By KENT M. MOORE
Straight-ticket voting offers convenience to voters who prefer to vote for all candidates in a particular political party. It greatly reduces the time spent in the polling booth and helps contribute to faster moving lines. It permits citizens to vote the way we want to vote.
Texas Rep. Ron Simmons wants to eliminate straight-ticket voting because he believes voters are not educated enough about the issues and the candidates. In his column, he offered weak support for his arguments.
“When the campaign becomes about personalities and parties, the need to research and be educated on the platforms, records and issues of each candidate is obscured or overlooked entirely,” Simmons wrote.
That sounds nice, but in truth, political elections have always been about personalities and parties. Local governments do not want voters to debate issues because it divides the community. State government, with its lengthy two year cycle, is almost impossible to track.
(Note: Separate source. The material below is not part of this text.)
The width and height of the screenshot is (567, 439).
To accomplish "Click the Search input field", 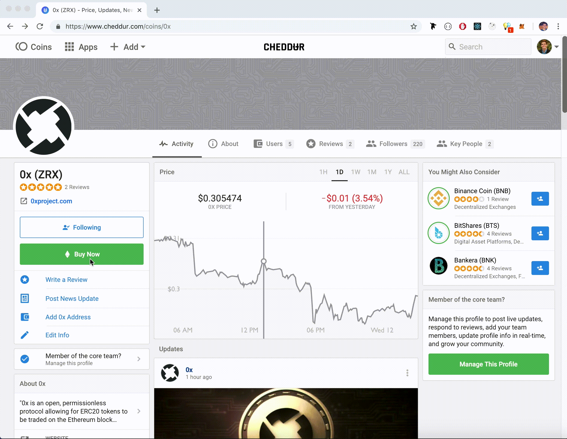I will click(488, 47).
As last month’s Presidential election revealed, people use research to simply reinforce their own beliefs. They seek out sources to confirm the truth they want to believe.
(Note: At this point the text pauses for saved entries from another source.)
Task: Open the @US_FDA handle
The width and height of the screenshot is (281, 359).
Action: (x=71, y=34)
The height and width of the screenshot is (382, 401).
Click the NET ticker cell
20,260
Eliminating straight-ticket voting imposes a hardship on people who do not have time to study each issue. It would make it more difficult for people to make the free choice to easily vote for their party. Some people lack the capacity to study the issues. This limitation most often appears among the poor and among uneducated voters, but it applies to everyone to some degree. Straight-ticket voting offers everyone the chance to cast their vote, not just those who Republicans think are smart enough.
It is impossible to study every issue or weigh the merits of every candidate. Candidates and issues receive limited coverage by local, state and internet media. Moreover, people simply do not care about all issues. Politicians make it more difficult to learn about the issues. It is impossible to become educated when politicians avoid specific explanations. It is easier to sway someone with “Make America Great Again” than to explain exactly how that is going to occur.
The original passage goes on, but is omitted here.